*** Records for this task Section Begins ***
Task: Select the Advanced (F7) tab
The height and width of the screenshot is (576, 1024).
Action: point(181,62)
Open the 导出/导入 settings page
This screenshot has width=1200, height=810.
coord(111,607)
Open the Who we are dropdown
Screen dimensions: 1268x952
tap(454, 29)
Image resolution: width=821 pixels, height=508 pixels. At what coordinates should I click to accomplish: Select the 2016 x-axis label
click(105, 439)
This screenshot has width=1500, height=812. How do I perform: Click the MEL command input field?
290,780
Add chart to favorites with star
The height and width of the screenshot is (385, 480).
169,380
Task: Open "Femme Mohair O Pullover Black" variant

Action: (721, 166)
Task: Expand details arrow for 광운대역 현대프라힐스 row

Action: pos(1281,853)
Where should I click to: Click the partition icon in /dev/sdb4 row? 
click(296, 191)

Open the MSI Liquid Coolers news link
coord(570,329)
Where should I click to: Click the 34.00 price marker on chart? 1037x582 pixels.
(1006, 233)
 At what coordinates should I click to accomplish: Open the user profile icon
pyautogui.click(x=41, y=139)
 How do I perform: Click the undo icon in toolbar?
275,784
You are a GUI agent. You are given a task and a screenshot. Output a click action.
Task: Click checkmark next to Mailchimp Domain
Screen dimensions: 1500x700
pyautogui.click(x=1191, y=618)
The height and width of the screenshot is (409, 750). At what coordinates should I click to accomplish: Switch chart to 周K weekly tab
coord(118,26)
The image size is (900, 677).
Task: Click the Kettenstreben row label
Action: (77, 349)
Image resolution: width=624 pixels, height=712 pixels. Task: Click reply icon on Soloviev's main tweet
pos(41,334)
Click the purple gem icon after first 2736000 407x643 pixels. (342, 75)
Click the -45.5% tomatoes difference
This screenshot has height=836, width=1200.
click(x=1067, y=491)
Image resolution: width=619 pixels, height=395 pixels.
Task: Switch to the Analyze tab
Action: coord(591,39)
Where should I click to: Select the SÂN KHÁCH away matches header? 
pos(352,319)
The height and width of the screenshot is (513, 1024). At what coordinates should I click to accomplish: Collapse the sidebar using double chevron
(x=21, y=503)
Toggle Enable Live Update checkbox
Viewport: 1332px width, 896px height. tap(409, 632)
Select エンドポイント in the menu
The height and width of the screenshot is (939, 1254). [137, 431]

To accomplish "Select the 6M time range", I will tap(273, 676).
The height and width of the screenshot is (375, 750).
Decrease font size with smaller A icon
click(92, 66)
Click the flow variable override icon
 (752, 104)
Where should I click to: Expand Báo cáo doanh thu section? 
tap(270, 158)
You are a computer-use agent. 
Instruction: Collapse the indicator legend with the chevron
*** Records for this task Section Ends ***
### Problem
Where in the listing does the string "agent" appear? Copy every line that has it.

### Output of the exercise
You are a GUI agent. You are given a task and a screenshot. Output a click action.
You are a computer-use agent. 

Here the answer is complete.